Glyphosate : les eurodéputés demandent une autorisation réduite dans le temps

Glyphosate : les eurodéputés demandent une autorisation réduite dans le temps

Les députés européens ont demandé mercredi à la Commission de ne renouveler l'autorisation du glyphosate, une substance utilisée dans les pesticides comme le Round Up, que pour 7 ans au lieu des 15 prévus, en raison des inquiétudes quant à son caractère cancérogène.

Les eurodéputés ont adopté une résolution, sans valeur juridique, demandant à la Commission européenne de renouveler cette autorisation de commercialisation du glyphosate seulement "pour une période de sept ans", alors que cette autorisation va expirer au mois de juin. La résolution rappelle en outre la possibilité de "retirer l'approbation d'une substance active pendant la période durant laquelle elle est autorisée si elle ne remplit plus les critères d'approbation". Le texte initial de la résolution demandait à la Commission de ne pas renouveler du tout l'approbation du glyphosate, mais les députés ont adopté un amendement présenté par le Parti populaire européen (PPE, droite) proposant une autorisation pour 7 ans, qui représente un compromis avec la position de la Commission.  
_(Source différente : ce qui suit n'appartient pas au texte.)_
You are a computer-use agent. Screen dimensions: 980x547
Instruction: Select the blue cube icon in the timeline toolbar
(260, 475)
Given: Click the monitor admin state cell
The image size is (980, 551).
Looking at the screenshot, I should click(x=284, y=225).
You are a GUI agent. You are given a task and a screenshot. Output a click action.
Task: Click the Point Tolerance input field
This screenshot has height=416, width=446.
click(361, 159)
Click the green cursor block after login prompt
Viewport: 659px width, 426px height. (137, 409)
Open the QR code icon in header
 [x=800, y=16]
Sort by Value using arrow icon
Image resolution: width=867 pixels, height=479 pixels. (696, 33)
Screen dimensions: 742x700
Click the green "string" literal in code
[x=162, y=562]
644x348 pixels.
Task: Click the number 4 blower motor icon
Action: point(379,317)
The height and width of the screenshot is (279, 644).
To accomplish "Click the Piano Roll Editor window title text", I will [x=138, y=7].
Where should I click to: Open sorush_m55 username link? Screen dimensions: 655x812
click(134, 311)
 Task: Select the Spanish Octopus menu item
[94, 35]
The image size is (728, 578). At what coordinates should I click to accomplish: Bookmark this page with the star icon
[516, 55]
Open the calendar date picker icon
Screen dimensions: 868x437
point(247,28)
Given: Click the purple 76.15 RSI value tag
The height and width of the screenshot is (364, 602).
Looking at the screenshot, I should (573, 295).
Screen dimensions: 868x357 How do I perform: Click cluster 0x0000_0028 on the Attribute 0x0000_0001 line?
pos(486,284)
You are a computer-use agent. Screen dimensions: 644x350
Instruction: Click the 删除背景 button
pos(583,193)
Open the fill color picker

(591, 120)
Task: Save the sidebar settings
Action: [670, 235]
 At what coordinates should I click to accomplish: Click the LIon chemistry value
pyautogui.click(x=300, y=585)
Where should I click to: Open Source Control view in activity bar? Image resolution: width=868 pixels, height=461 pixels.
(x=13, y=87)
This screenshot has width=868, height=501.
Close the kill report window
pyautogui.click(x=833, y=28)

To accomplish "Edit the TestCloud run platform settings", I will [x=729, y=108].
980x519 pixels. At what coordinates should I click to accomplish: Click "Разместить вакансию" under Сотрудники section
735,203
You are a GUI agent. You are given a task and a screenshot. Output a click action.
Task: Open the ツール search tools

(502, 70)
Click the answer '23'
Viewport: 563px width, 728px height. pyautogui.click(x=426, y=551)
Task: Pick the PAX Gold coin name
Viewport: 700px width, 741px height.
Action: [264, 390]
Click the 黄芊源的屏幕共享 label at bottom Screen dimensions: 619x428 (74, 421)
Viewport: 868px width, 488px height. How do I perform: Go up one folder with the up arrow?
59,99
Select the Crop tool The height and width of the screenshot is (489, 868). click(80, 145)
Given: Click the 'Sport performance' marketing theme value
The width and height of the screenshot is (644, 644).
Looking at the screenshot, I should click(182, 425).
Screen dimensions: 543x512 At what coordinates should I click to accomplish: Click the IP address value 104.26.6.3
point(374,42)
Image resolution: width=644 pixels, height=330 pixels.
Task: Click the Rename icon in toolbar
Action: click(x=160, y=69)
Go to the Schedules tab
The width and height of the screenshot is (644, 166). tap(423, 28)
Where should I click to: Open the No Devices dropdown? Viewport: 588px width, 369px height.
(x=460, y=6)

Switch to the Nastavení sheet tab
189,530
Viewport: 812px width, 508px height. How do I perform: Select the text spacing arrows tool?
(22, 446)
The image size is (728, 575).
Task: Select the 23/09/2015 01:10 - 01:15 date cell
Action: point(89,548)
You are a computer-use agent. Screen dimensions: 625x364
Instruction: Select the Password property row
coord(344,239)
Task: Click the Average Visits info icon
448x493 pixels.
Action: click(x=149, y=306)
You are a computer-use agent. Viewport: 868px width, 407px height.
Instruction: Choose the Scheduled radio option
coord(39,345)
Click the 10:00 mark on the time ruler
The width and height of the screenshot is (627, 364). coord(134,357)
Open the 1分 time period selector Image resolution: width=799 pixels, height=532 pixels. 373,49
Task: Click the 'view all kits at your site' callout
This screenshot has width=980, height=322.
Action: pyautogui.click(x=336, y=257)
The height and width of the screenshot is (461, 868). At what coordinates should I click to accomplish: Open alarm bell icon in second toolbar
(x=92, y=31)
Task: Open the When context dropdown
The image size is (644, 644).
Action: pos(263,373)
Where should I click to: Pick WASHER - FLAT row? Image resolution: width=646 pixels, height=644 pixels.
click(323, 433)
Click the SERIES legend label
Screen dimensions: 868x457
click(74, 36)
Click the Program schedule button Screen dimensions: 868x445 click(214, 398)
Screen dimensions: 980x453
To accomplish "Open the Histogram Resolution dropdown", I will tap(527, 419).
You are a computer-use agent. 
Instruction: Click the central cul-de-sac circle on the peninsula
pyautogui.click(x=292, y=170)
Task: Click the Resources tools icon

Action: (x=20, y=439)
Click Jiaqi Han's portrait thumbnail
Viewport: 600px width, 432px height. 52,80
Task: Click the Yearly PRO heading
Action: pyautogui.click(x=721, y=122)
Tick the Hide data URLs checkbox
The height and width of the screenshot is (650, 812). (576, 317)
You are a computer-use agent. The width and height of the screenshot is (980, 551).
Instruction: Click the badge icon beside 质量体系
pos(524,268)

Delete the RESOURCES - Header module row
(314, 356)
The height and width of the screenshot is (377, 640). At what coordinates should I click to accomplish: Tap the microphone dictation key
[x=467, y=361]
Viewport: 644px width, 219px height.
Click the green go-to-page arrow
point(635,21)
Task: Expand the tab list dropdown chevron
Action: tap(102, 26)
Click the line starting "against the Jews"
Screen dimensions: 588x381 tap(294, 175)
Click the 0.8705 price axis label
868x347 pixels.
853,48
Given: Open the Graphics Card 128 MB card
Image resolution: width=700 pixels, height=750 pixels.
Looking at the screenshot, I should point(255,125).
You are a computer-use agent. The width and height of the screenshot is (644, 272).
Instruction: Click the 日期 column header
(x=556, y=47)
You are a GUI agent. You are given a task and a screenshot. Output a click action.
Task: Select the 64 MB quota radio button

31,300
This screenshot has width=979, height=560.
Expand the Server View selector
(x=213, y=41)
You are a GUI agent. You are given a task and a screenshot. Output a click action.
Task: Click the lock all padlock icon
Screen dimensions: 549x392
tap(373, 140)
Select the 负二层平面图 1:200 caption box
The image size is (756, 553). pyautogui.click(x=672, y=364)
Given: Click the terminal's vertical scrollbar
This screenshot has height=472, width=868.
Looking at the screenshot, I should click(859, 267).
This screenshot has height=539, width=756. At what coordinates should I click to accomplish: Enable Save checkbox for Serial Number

Les parlementaires appellent à limiter l'utilisation aux professionnels et de l'interdire dans les parcs, jardins publics et aires de jeux, ou à proximité. Utilisée depuis les années 1970, cette substance active est notamment présente dans le Round Up du groupe Monsanto, pesticide le plus vendu dans le monde. Le texte de la résolution pointe que l'utilisation du glyphosate "sur la planète a augmenté d'une manière spectaculaire, puisqu'elle a été multipliée par un facteur de 260 au cours des 40 dernières années", malgré des inquiétudes quant à son risque cancérogène et à ses effets perturbateurs sur le système endocrinien. Favorable à un renouvellement de son autorisation, la Commission appuie son choix sur l'avis donné en novembre par l'Autorité européenne de sécurité des aliments (EFSA), qui a jugé "improbable" le risque cancérogène du glyphosate. Une agence de l'Organisation mondiale de la santé (OMS) a à l'inverse déclaré la substance cancérogène "probable".  

Voter "non"

Le 8 mars, un comité d'experts représentant les Etats membres devait se prononcer sur le renouvellementmais le vote n'a finalement pas eu lieu, alors que plusieurs pays européens avaient annoncé leur intention de voter "non". Le comité doit à nouveau se réunir les 18 et 19 mai.    Pour l'eurodéputée libérale belge Frédérique Ries, l'un des rapporteurs de la résolution initiale, il s'agissait surtout d'"envoyer un signal fort" à la Commission. "On sait bien que le glyphosate ne sera pas interdit dans l'UE dès le mois de juillet et qu'on ne va pas transformer tout un modèle agricole en quelques mois", a-t-elle souligné. L'eurodéputée française du PPE Angélique Delahaye, à l'origine de l'amendement demandant une autorisation de 7 ans, souligne pour sa part qu'"il y a une attente des citoyens mais à ce jour, il n'y a pas d'alternative économiquement viable et garantissant la santé humaine à proposer aux agriculteurs en terme de désherbage".  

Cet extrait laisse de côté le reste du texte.